Homeland Security is not happy with your calls about space aliens
Think Progress
Fri April 28, 2017
Yesterday, the Department of Homeland Security (DHS) announced the opening of a hotline meant for victims of crimes committed by "criminal aliens," a term used by the agency to describe criminal immigrants.
The phone banks began lighting up almost immediately. But to the great dismay of DHS officials, it appears many callers took the agency's words at face value, and are making use of the hotline to report encounters with criminal aliens…of the extraterrestrial variety.
Critics of the newly minted Victims of Immigration Crime Engagement (VOICE) office argue that the real purpose of the hotline is to disparage immigrants, not offer any meaningful assistance for victims. In addition to the hotline, VOICE is also tasked with publicly tracking and highlighting crimes committed by both legal and undocumented immigrants. Immigrant advocates are concerned administration officials are using the office to elevate the perception of immigrants as criminals, an impression rooted in President Donald Trump's own rhetoric equating immigrants with criminals, terrorists, and few good people.

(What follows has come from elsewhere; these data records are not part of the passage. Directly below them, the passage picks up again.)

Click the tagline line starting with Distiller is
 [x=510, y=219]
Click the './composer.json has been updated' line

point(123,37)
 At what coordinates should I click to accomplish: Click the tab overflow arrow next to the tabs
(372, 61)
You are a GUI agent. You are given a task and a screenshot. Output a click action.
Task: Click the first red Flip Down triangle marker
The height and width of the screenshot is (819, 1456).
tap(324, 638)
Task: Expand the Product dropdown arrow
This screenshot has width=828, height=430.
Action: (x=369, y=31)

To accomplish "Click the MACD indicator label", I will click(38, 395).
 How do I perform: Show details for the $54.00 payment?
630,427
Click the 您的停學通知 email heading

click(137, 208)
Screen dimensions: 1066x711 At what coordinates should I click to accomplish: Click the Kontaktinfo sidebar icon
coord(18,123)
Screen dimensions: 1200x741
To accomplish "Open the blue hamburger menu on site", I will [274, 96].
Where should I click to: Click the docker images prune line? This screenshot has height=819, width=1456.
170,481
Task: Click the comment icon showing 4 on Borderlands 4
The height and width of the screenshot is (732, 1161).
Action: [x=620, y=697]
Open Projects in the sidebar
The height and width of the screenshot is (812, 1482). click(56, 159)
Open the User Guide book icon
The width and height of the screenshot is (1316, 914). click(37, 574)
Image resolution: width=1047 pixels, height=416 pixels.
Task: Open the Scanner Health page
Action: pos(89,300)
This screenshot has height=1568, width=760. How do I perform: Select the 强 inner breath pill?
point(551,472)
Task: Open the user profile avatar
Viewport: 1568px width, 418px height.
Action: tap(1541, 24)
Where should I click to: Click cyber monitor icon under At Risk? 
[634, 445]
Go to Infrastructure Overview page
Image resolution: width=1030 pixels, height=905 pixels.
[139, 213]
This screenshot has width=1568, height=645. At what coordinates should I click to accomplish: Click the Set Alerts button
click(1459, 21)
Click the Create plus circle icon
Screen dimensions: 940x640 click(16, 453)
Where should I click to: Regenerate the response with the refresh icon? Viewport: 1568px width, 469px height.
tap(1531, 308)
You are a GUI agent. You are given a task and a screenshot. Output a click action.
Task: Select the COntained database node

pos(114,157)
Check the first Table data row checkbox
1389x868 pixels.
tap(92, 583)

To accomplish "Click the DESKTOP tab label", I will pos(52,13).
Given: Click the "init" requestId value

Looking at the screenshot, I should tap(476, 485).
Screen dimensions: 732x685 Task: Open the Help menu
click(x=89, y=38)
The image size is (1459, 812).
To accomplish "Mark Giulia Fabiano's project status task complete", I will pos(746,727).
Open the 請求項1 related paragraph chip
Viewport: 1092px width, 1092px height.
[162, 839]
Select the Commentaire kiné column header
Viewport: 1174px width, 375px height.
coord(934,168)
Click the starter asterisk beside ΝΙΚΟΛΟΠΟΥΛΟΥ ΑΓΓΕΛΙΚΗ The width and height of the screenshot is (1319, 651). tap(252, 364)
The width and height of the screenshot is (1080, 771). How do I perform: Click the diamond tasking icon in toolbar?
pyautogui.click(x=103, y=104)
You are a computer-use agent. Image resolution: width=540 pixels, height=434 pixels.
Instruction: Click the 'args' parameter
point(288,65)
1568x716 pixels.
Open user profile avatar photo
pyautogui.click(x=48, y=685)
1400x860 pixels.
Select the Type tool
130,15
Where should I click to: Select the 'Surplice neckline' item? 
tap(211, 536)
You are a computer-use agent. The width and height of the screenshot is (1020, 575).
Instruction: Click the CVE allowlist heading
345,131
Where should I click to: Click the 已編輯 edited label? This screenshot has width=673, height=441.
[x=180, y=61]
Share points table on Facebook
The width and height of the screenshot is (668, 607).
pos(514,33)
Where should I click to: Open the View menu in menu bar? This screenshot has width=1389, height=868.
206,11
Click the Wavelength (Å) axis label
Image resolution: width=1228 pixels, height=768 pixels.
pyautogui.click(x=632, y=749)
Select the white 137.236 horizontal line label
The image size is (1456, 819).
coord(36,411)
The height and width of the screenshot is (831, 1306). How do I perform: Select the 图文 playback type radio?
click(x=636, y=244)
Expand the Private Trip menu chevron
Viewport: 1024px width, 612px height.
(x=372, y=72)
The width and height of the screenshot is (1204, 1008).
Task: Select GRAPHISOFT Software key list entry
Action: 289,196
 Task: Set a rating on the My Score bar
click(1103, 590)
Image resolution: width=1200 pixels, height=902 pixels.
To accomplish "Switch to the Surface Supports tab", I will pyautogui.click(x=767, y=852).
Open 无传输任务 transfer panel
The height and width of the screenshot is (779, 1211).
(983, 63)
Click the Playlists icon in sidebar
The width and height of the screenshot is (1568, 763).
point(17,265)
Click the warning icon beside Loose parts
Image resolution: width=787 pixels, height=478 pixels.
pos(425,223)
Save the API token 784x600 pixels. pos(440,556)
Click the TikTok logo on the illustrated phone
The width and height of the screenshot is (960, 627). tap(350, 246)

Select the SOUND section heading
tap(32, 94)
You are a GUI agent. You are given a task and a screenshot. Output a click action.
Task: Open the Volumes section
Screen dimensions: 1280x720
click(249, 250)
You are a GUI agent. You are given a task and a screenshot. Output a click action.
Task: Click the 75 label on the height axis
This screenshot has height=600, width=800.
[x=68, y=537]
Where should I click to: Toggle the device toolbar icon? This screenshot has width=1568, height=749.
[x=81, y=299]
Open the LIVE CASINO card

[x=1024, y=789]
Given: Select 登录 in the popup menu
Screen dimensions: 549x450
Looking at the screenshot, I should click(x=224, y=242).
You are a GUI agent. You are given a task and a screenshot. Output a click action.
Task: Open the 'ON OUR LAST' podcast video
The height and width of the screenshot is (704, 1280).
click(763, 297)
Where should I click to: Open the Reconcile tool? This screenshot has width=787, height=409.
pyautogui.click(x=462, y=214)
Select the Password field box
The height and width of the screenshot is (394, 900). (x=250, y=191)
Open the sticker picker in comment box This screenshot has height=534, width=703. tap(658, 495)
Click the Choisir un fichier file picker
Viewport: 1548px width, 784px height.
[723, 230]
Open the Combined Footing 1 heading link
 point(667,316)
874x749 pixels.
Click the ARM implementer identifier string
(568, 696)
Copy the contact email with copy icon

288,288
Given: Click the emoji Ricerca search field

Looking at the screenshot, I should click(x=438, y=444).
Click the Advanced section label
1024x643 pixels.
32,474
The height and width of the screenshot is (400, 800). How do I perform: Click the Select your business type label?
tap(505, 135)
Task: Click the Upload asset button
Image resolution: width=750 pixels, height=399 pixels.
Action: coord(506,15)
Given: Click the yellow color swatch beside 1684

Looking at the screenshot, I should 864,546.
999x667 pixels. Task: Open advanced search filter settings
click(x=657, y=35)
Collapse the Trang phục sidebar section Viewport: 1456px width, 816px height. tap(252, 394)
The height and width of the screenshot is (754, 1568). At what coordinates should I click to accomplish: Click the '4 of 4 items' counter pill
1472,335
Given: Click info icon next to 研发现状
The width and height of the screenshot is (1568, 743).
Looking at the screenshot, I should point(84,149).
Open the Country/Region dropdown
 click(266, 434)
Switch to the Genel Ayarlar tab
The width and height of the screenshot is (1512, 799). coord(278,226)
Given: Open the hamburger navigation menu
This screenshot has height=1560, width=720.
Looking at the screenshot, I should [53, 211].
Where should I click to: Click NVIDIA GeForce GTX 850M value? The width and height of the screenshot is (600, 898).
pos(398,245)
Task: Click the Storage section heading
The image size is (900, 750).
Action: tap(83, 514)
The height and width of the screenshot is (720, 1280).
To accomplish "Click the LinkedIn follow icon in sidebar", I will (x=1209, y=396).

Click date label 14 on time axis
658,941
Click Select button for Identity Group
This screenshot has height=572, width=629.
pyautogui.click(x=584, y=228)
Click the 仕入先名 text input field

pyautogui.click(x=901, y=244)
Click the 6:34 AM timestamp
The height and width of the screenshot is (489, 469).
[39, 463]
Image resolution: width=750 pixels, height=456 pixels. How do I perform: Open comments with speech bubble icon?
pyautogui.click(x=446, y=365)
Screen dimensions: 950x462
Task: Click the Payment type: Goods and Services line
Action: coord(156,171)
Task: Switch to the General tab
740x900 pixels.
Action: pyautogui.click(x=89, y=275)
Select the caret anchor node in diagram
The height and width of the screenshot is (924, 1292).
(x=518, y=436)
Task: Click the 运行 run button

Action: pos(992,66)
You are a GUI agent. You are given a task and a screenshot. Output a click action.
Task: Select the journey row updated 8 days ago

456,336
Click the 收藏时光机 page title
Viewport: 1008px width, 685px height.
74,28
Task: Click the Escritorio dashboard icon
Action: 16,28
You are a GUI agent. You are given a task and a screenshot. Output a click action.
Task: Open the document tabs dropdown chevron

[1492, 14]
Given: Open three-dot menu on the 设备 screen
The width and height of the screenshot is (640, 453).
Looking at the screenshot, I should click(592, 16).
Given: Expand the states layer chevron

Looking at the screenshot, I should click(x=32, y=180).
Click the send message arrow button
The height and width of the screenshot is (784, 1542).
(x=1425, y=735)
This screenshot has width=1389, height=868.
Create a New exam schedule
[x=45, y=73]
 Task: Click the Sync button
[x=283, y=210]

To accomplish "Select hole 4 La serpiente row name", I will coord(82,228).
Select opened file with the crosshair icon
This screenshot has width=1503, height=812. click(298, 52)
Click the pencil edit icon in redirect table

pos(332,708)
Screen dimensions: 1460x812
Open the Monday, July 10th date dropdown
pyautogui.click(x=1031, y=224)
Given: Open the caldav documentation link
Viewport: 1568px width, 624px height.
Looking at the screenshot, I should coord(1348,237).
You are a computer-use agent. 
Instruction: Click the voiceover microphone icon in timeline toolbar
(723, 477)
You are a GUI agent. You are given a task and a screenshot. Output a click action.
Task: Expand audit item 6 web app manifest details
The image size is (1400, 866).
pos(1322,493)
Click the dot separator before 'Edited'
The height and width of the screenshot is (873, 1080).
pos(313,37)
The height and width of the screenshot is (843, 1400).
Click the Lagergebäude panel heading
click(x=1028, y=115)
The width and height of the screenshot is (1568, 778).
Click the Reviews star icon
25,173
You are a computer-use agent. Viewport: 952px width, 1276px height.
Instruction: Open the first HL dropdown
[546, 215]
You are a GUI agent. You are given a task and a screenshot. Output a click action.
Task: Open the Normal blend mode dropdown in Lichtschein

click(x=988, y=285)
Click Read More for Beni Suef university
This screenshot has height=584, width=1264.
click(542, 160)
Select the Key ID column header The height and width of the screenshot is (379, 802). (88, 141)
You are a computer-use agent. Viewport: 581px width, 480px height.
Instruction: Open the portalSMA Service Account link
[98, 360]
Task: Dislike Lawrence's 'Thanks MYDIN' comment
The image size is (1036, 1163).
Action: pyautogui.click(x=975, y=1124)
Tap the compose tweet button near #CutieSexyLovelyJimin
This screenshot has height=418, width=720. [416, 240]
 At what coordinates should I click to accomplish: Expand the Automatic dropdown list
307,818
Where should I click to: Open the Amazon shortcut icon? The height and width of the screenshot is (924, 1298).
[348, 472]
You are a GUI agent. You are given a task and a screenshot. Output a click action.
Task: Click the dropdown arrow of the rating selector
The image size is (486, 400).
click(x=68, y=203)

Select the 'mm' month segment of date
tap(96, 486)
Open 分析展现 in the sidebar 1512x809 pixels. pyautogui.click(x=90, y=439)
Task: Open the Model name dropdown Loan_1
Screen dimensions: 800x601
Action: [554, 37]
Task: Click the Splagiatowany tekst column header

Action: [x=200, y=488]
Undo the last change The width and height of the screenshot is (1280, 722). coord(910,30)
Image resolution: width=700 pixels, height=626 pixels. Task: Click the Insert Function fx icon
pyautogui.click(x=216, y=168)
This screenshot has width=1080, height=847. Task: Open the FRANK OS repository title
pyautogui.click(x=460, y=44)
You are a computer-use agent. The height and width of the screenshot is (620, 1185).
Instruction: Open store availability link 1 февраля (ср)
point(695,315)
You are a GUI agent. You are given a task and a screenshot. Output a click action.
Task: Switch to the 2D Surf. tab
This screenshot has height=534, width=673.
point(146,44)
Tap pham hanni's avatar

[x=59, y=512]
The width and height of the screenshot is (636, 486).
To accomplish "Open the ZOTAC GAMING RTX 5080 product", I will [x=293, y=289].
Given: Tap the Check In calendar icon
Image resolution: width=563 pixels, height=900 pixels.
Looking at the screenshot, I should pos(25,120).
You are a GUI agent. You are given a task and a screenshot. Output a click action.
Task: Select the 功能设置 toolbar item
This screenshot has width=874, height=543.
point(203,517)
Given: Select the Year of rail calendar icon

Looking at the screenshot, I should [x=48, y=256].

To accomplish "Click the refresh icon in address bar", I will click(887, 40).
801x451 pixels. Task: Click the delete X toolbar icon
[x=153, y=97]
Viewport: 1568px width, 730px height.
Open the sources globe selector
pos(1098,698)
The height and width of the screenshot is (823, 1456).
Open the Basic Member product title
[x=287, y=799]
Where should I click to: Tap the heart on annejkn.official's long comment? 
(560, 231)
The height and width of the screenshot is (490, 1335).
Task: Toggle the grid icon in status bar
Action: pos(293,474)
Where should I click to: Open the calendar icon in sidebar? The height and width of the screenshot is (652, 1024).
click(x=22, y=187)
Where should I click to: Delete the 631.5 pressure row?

In response, the internet came together to instead use the hotline to report close encounters of the third kind. Some people said they were met with wait times of up to 20 minutes before they were able to get through to an operator.
Alexander McCoy, a Marine Corps veteran, told BuzzFeed News that he was inspired to tell people on Twitter to report that they were victimized by space aliens in part because he felt the Trump administration was using the office as a "racist propaganda tool" and there's no real way of knowing if a perpetrator is an immigrant at the time the victim gets hurt.
Even though it appears pranksters have succeeded at overwhelming the system within 24 hours, DHS says it will keep the hotline up and running. For now.
"The VOICE line remains in operation," ICE spokesperson Bryan Cox told ThinkProgress. "As yesterday was its first day I can't give you any sense of whether this group had any impact at all on wait times or call volume because there's no prior data to compare."
In a fiery response to a ThinkProgress inquiry, an ICE official pointed out that the VOICE office gives public information about criminal immigrants to victims, regardless of immigration status. The official also said that it was "absurd" and "shameful" that the creation of the VOICE can be considered racist, as immigrant advocates and others have alluded to. And the official condemned pranksters of "openly obstructing and mocking victims" that could "harm victims."